== Excerpted passage ==
Differences found in parents’ familiarity with resources related to racial/ethnic, socioeconomic, and geographic characteristics provide support for more focused outreach for culturally and economically diverse families. Dissemination strategies beyond “one size fits all” mass dissemination are needed. Educators and service providers need to tailor dissemination to the needs of individual families they are serving.

Helpfulness. The topics rated as being “somewhat helpful” to “very helpful” for the largest percentage of parents were: understanding the adult service system (82%); supporting strong transition planning (81%), accessing Medicaid waiver programs for services and supports (80%), and connecting my son or daughter to a job in the community (79%).

Parents who wrote in other topics of interest identified the need for information on health insurance, community recreation programs, independent living, transportation and mobility, and respite care.

Access. The ways in which the highest percentage of parents indicated that they would be “somewhat likely” or “likely” to access resources were: parent handbook (83%), printed fact sheets and resource guides (80%), and downloadable fact sheets and resources guides (79%).

These findings suggest that conferences and workshops should not be the primary or sole avenue for accessing resources. Parent interest in technology-based resources varied across education level and community type. Although some parents regarded technological access as helpful (e.g., apps on smartphones, tablets, or interactive websites), they also welcomed more traditional ways of accessing information through print materials. The latter was especially true for families in rural communities. Taken together, these findings emphasize the importance of offering multiple ways for families to access information.
===
Exercise set:
**A.** According to the excerpt on parent resources, which topic did the largest percentage of parents rate as "somewhat helpful" to "very helpful"?
**B.** Print a portion of the excerpt on parent resources, starting at the words "These findings suggest" and stopping after "to access information.".
**C.** In the excerpt on parent resources, which topics did parents who wrote in other topics of interest say they needed information on? List every one.
== Dataset content ==
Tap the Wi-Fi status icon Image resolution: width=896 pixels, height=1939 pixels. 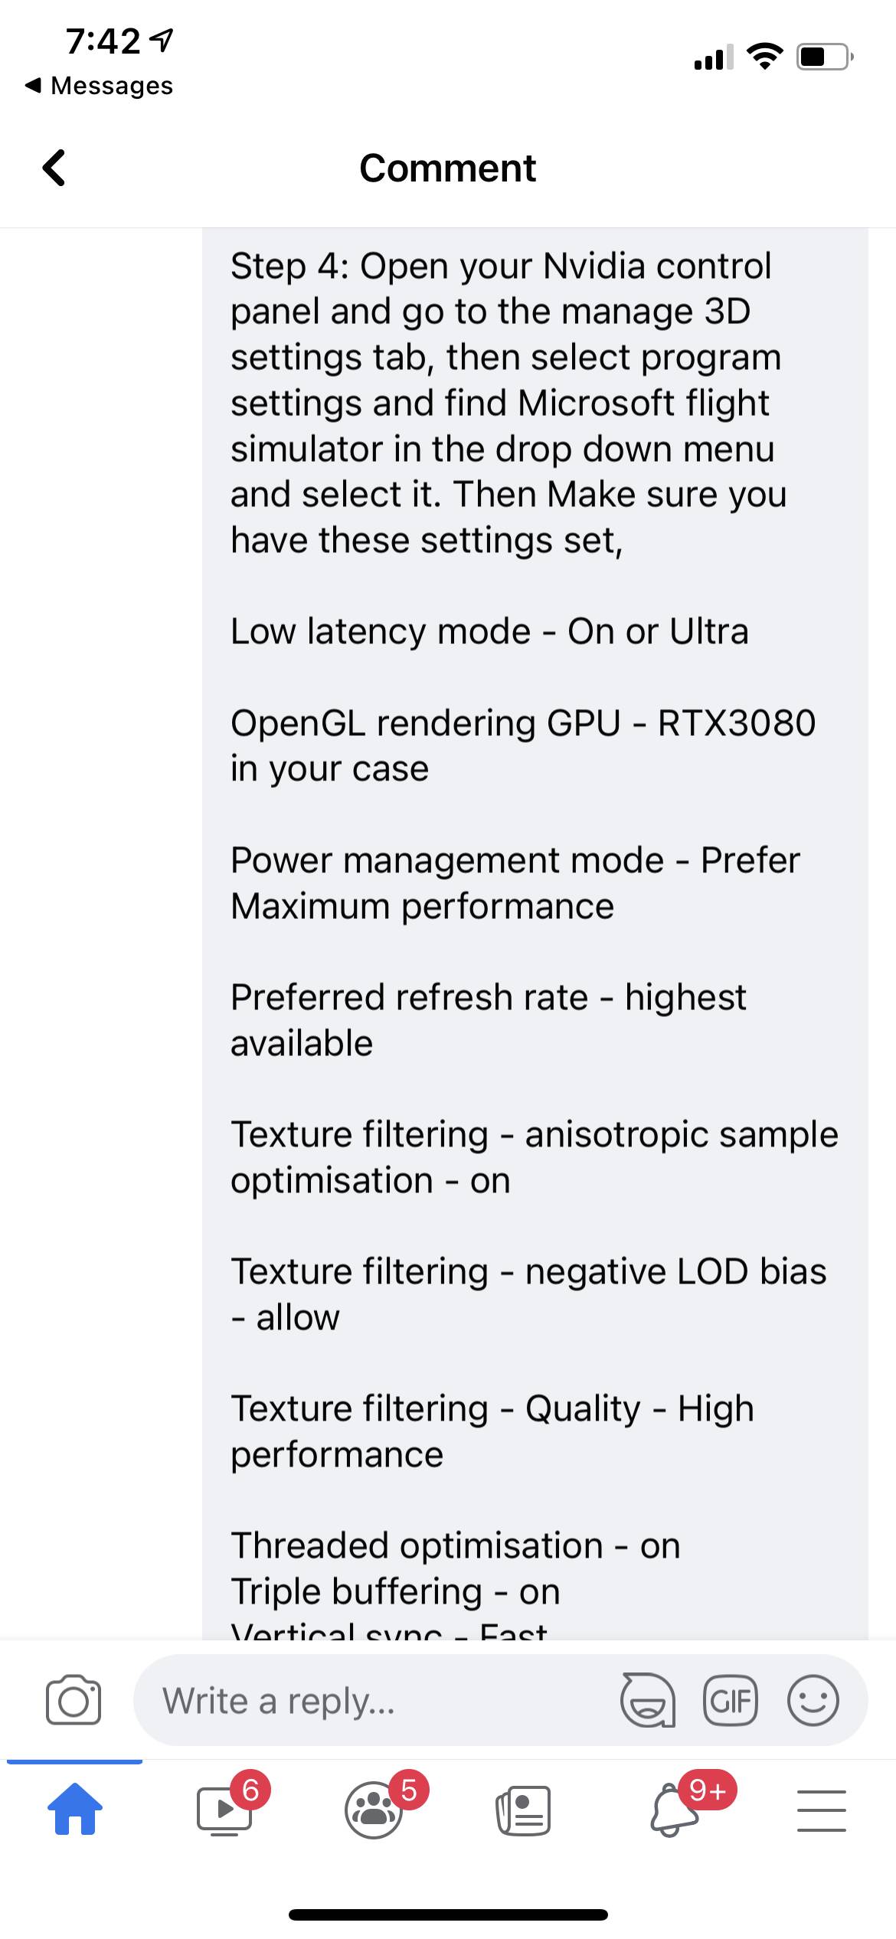764,56
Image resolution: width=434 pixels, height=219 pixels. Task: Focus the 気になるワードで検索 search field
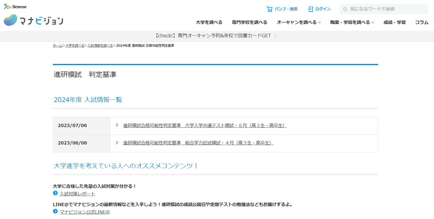pyautogui.click(x=387, y=9)
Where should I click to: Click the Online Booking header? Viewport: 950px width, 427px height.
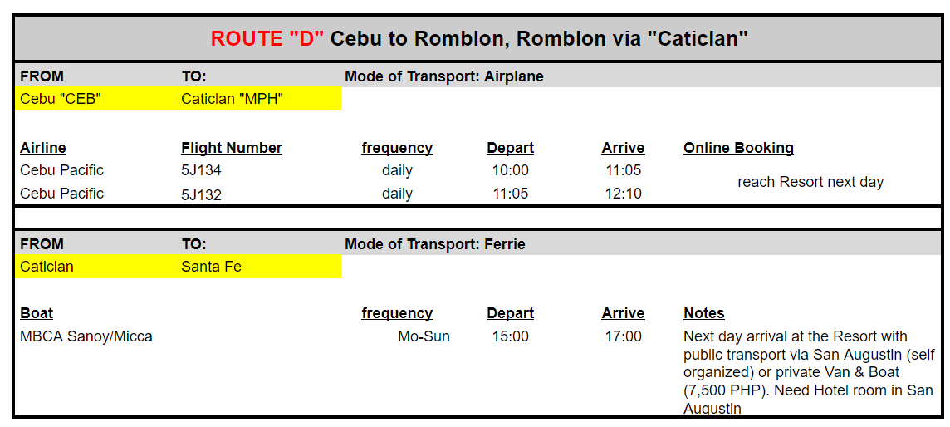(x=738, y=148)
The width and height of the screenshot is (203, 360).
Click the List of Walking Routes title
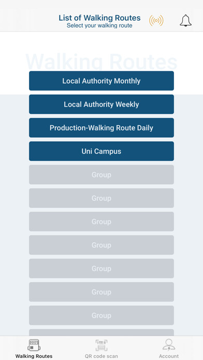pyautogui.click(x=99, y=18)
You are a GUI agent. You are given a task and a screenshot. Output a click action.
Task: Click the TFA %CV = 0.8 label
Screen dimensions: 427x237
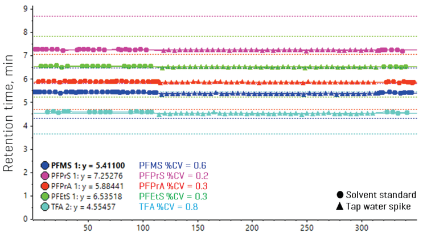click(x=170, y=207)
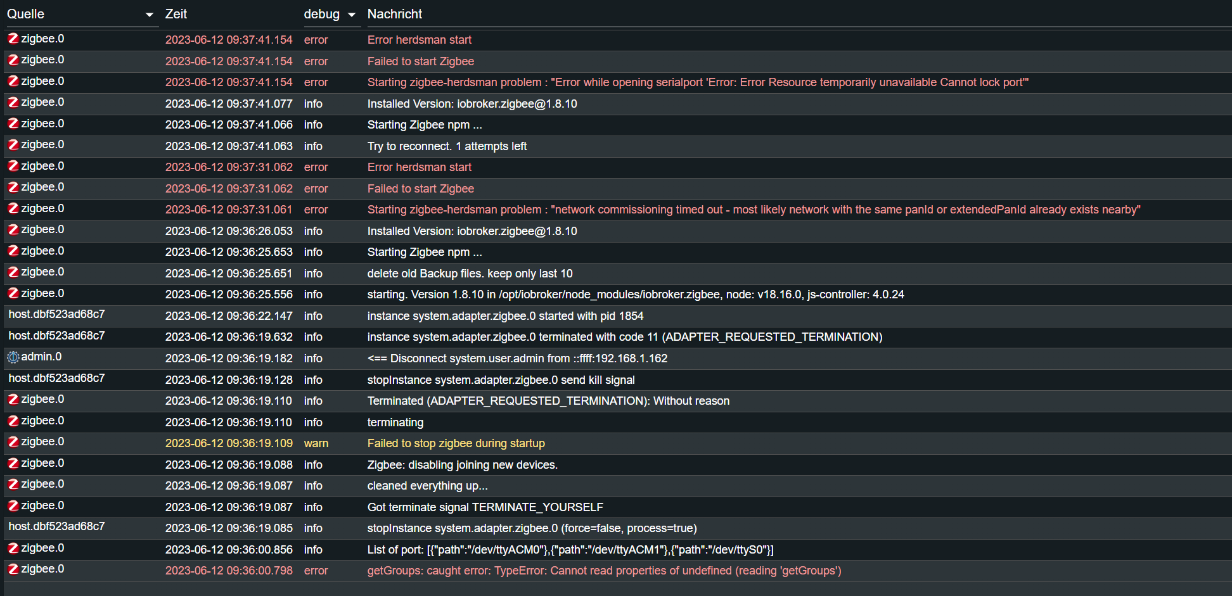1232x596 pixels.
Task: Click the warn severity label
Action: click(316, 443)
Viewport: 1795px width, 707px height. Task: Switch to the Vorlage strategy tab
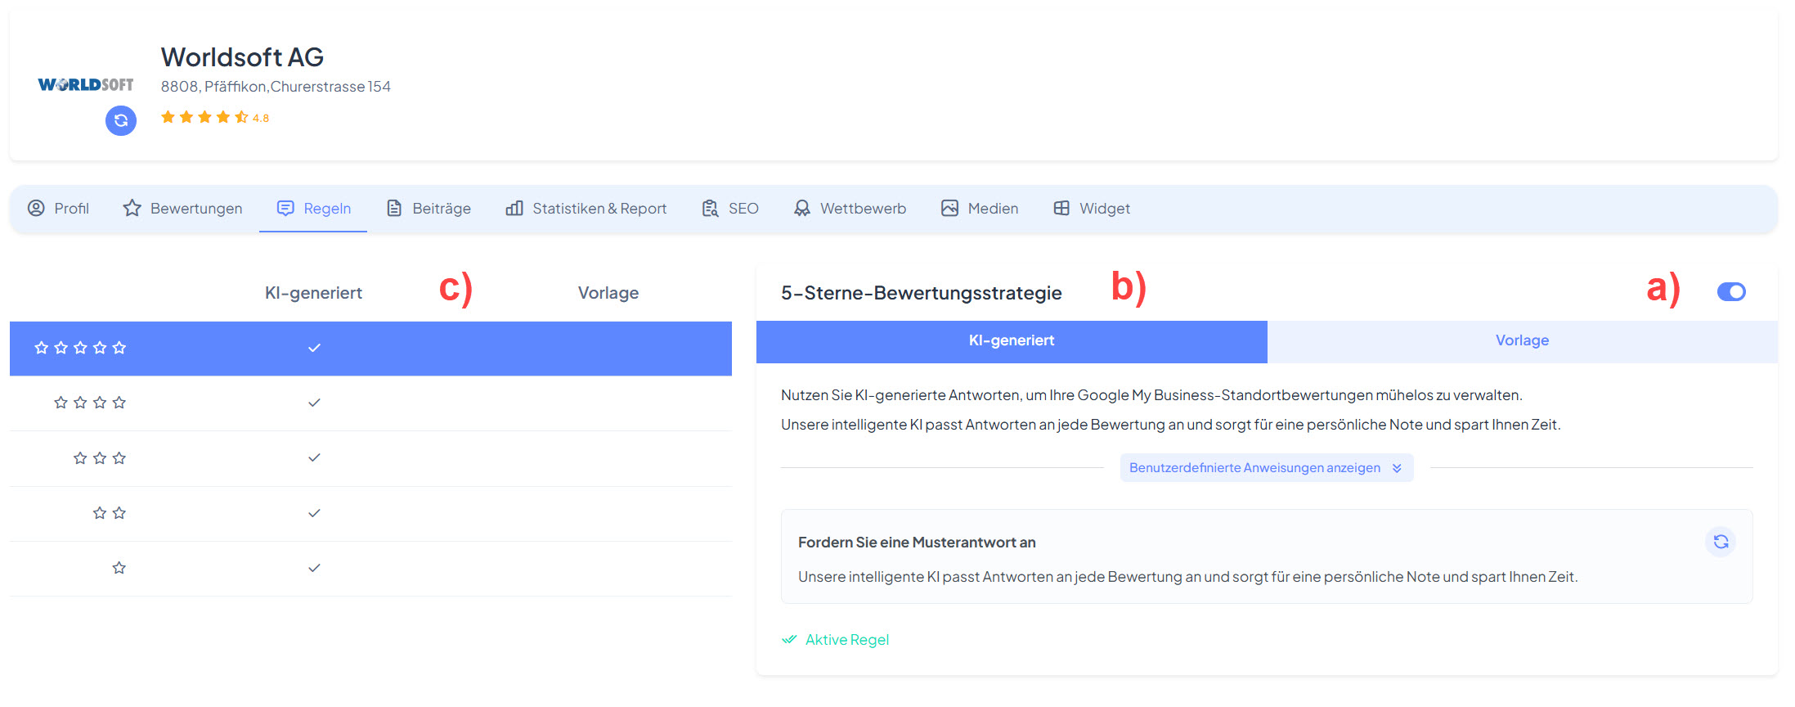[1522, 341]
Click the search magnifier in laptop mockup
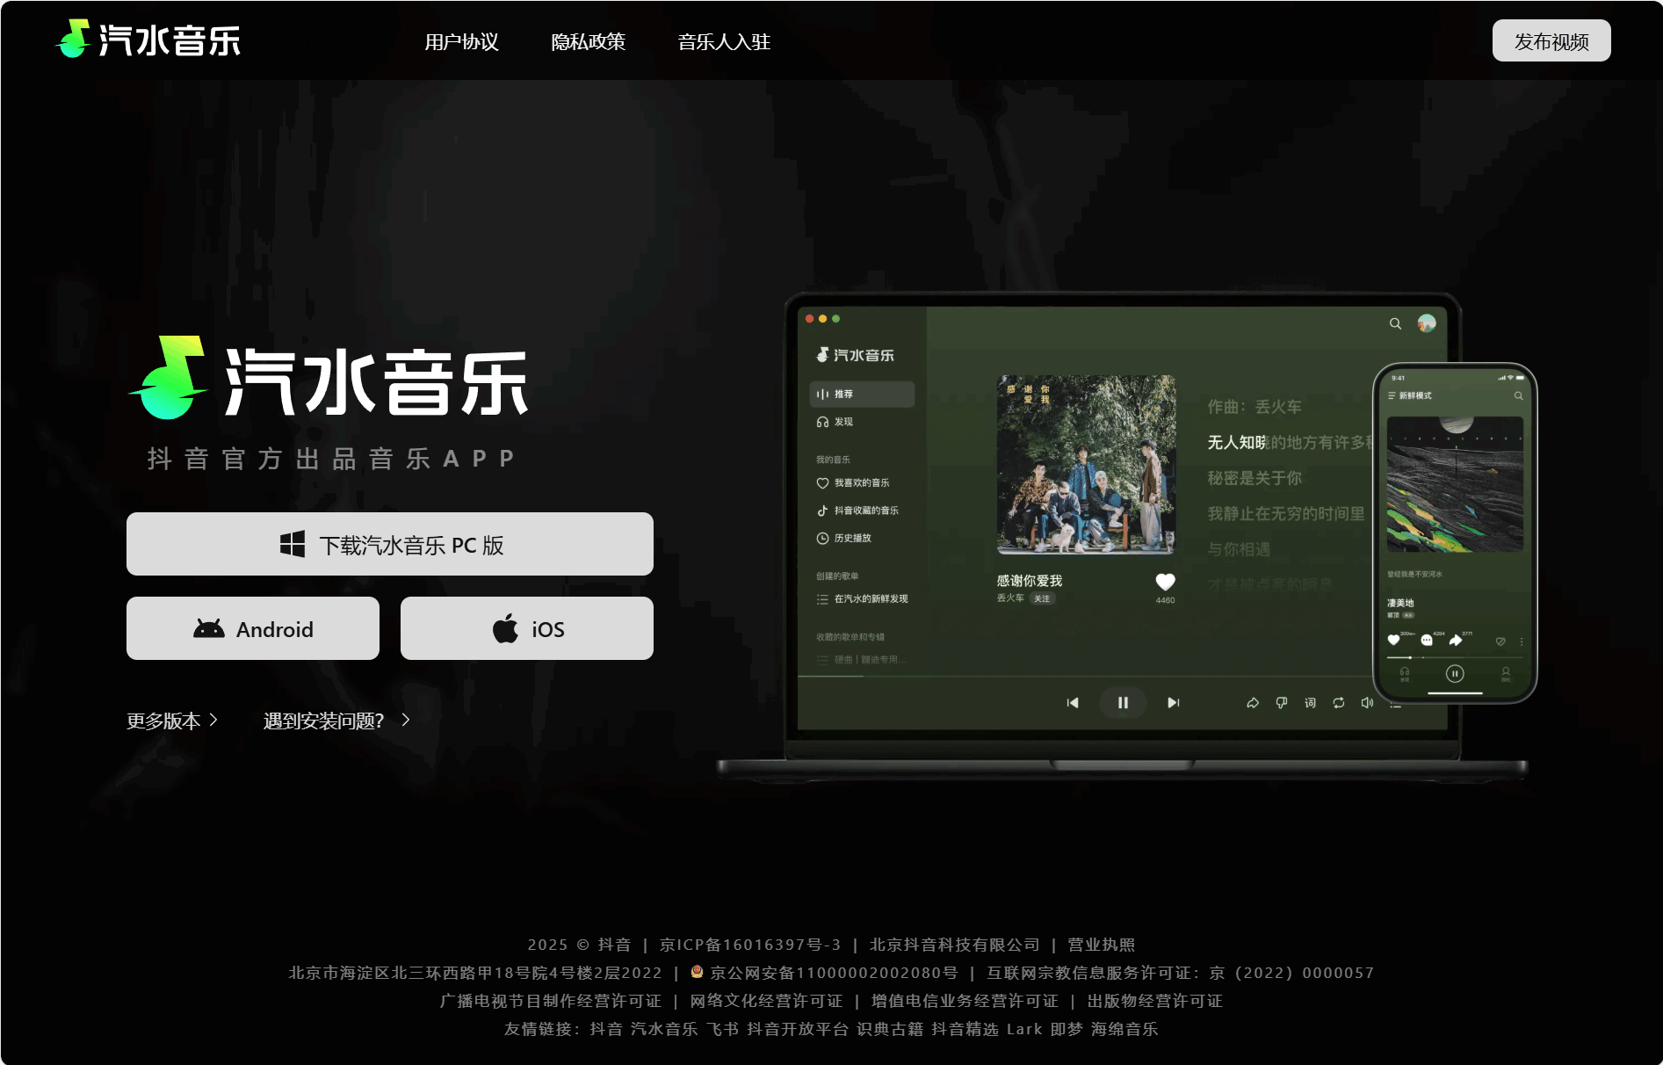Screen dimensions: 1663x1065 (x=1395, y=324)
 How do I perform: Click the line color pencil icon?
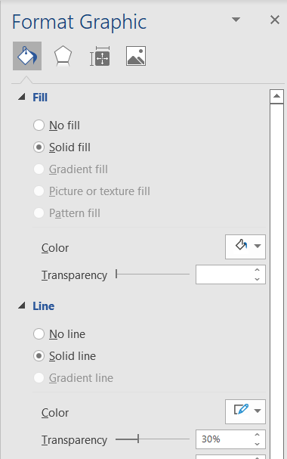[242, 410]
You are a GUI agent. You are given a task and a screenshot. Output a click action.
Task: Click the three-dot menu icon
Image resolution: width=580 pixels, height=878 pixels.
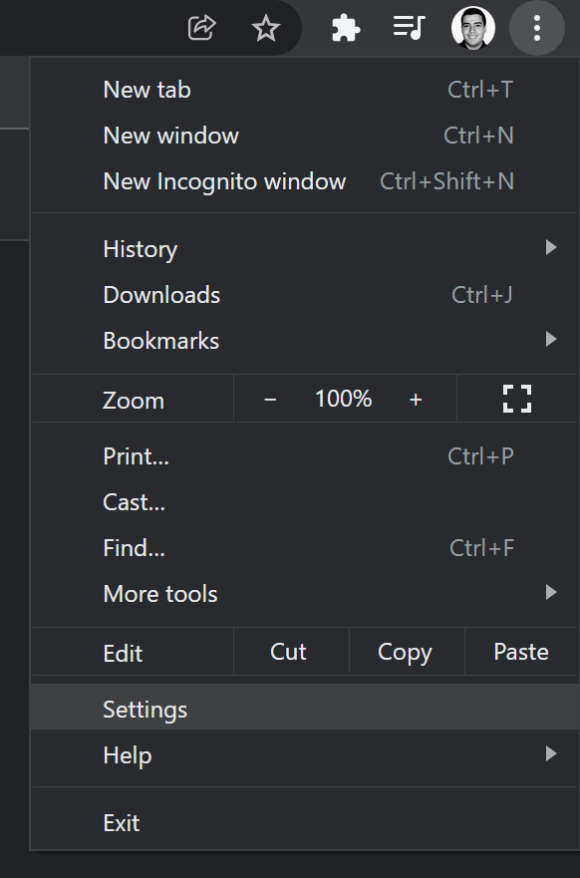click(537, 28)
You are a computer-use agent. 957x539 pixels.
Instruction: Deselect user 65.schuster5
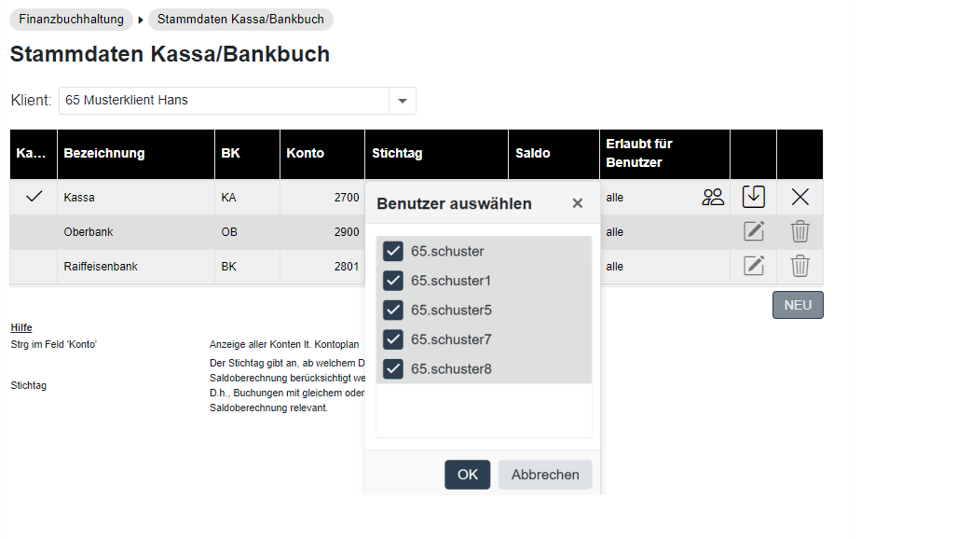(393, 310)
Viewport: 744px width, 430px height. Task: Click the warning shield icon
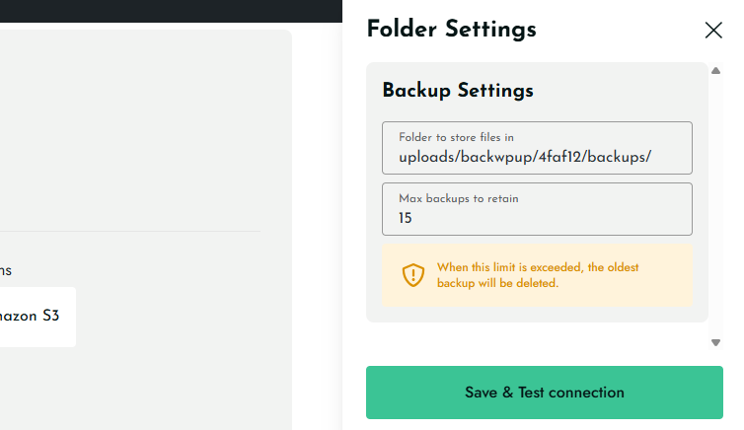point(412,275)
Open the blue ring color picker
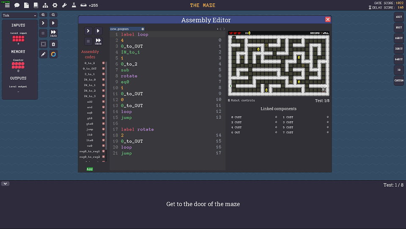The image size is (406, 229). click(x=53, y=54)
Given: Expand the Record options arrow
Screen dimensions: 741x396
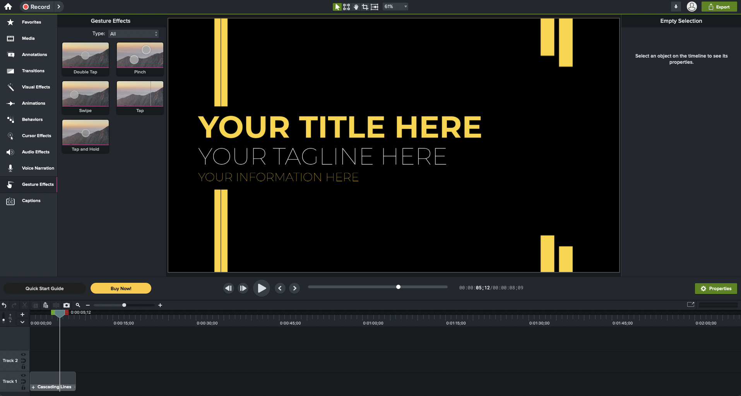Looking at the screenshot, I should coord(58,7).
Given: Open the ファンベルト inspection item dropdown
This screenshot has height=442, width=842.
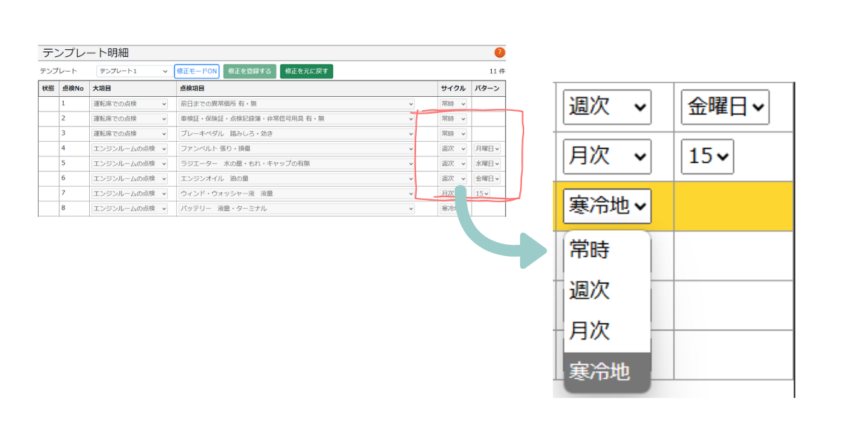Looking at the screenshot, I should pyautogui.click(x=297, y=149).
===
Outputs in order:
**A.** Understanding the adult service system, at 82%.

**B.**
These findings suggest that conferences and workshops should not be the primary or sole avenue for accessing resources. Parent interest in technology-based resources varied across education level and community type. Although some parents regarded technological access as helpful (e.g., apps on smartphones, tablets, or interactive websites), they also welcomed more traditional ways of accessing information through print materials. The latter was especially true for families in rural communities. Taken together, these findings emphasize the importance of offering multiple ways for families to access information.

**C.**
- Health insurance
- Community recreation programs
- Independent living
- Transportation and mobility
- Respite care